"Painted in Blood" is the third episode of the sixth season of British television show Midsomer Murders and the twenty-sixth episode overall. It stars John Nettles as Detective Chief Inspector Tom Barnaby and Daniel Casey as Detective Sergeant Gavin Troy.

Plot
Joyce Barnaby joins a painting society, and finds the body of Ruth Fairfax, an elderly lady who is part of her art class. Almost as soon as she is identified, her husband, DCI Barnaby is quickly replaced by members of the National Intelligence Squad (NIS) and finds himself relegated to Operation Pondlife, a local initiative designed to clamp down on bag snatching. DS Troy continues on the murder case, and at first is dazzled by the visiting detectives who take him under their wing.

Investigating unofficially after he has been taken off the case, Barnaby discovers that the murdered painter was in fact a member of the NIS disguised as an old woman. He feeds evidence to Troy, who gradually becomes disillusioned with the way the NIS conduct their inquiries - for instance in their attempt to frame a local house painter, they exclude him from the interrogation when he suggests inquiries that might exonerate the suspect.

Barnaby deduces that 'Ruth Fairfax' was murdered by the NIS investigating officer, who was disguised as one of the watercolourists. This was because she was honest, whereas the other NIS officers are crooked. One of the members of a gang which pulled off a big robbery at Heathrow had given evidence against his colleagues and in return been given a new identity under the witness protection programme. He had hidden £5 million inside an old linen press in the security vault of the local branch of Shires Bank. The crooked NIS officers try to steal the money, but Barnaby and Troy foil them. The two junior NIS officers turn on their boss because he has murdered their female colleague despite having promised them there would be no violence. The 3 NIS officers are arrested.

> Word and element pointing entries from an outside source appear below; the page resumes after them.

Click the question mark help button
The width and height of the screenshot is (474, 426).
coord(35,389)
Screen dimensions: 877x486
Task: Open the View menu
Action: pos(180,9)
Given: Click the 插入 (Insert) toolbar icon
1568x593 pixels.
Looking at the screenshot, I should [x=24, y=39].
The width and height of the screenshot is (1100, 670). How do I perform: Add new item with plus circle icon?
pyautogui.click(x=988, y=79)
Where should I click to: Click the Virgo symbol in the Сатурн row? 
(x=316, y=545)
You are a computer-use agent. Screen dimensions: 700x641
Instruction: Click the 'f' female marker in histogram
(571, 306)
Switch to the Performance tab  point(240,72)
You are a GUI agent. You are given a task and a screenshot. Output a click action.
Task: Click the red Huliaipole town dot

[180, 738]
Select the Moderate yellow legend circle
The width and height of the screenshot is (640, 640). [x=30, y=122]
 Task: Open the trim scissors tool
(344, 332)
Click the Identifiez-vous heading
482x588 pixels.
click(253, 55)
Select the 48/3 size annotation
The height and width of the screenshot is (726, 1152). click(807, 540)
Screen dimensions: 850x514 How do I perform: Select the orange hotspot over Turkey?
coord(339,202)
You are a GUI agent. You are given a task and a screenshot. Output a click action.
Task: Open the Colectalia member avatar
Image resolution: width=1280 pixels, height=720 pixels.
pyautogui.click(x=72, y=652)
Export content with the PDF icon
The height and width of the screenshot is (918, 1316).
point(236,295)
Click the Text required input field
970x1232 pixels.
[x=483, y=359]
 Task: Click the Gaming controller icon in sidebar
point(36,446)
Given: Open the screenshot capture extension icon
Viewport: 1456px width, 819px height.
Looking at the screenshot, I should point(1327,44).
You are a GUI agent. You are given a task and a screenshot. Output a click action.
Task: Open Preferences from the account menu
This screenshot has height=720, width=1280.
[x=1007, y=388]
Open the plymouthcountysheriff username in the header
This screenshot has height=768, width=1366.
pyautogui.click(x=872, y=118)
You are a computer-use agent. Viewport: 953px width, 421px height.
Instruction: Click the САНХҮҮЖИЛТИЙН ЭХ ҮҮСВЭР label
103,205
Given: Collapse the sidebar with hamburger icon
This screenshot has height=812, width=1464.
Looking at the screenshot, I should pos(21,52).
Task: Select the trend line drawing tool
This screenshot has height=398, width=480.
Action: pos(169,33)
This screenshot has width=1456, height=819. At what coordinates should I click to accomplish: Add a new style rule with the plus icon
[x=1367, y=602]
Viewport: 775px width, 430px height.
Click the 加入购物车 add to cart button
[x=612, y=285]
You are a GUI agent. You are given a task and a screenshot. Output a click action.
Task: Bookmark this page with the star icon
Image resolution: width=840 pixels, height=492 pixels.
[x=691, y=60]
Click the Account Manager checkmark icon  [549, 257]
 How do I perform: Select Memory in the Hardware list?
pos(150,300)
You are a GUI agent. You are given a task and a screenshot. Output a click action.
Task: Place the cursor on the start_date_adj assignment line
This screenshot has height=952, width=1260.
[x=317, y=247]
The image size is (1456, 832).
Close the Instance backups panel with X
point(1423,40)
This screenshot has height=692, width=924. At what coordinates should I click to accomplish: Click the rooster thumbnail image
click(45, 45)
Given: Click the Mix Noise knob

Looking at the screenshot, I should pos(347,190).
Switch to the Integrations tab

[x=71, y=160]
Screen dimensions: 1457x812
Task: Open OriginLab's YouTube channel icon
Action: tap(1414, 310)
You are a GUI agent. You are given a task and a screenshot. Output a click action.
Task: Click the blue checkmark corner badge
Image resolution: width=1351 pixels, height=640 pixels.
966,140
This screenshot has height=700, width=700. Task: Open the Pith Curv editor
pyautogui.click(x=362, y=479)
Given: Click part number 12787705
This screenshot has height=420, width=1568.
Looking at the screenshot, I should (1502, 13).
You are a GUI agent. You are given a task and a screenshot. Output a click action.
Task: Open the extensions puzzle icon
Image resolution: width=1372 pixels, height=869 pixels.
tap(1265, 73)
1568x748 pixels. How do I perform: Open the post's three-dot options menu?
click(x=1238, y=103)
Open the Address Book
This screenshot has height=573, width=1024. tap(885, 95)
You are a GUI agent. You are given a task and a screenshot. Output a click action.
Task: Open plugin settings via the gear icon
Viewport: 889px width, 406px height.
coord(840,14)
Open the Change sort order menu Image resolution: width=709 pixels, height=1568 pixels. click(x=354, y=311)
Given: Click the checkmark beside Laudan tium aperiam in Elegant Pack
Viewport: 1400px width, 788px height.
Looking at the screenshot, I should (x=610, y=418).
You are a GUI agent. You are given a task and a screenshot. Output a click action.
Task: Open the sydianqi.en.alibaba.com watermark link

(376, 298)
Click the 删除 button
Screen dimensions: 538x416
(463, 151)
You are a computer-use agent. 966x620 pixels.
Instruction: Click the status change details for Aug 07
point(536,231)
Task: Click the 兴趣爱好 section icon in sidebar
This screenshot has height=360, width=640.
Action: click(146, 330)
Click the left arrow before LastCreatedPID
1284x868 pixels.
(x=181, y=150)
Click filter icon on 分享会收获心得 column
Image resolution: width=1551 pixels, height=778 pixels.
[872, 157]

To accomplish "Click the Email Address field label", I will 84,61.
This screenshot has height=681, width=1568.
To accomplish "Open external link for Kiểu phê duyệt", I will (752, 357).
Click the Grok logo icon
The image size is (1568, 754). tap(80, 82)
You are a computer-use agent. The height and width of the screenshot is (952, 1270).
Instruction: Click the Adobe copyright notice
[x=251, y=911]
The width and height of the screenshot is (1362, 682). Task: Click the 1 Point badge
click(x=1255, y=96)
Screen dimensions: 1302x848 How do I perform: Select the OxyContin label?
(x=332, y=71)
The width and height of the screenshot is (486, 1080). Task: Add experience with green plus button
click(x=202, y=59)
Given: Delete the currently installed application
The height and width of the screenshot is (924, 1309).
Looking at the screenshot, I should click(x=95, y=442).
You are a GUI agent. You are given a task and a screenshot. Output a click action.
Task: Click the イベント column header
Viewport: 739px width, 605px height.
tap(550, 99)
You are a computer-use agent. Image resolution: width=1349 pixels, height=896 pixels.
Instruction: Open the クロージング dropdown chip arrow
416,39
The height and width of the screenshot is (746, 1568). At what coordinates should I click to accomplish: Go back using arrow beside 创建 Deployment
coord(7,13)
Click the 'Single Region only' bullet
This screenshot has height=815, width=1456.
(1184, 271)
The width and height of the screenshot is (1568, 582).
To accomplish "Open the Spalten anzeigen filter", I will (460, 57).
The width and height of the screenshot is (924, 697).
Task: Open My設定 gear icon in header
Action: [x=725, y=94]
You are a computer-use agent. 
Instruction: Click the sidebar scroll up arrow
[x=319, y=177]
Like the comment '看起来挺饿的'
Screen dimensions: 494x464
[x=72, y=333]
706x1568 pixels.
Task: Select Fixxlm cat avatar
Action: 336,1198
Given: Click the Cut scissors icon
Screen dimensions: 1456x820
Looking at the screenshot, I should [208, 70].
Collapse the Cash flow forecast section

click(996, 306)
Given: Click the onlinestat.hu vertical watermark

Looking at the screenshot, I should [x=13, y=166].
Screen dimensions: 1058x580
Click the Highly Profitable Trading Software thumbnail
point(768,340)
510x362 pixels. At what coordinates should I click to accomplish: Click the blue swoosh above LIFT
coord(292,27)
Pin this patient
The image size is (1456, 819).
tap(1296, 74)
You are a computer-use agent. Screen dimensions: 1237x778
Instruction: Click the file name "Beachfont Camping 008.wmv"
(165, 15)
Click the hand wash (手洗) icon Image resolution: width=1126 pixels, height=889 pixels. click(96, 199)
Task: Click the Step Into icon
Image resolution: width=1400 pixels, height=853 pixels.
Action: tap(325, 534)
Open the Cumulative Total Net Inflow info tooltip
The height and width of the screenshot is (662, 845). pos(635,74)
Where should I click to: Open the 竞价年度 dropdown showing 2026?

There are several amusing subplots:
 The local woman who looks drives Joyce home after she discovers the corpse is dismissive of older men who turn to drink; when Barnaby comes home, he immediately pours himself a glass of wine;
 The NIS officers, who ape the FBI by wearing sharp suits and sunglasses, are derisive of the skills of their rural colleagues, yet Barnaby and Troy out-detect them;
 The bank branch is to be closed, and the bank manager decides to steal some of the hidden money, but repents when Barnaby arrives. However he is consoled when the art teacher tells him the antique linen press is worth a lot of money.

The episode features performances from John Sessions as the art teacher and Leslie Phillips as a retired major.

Murders

There is only one murder committed in this episode. However, throughout the episode, there are various crimes committed including 2 attempted bank robberies in the episode's conclusion, taking place within minutes of each other.

Ruth Fairfax (also known as Angela Browning): Stabbed in the back on the village green with a chisel whilst painting.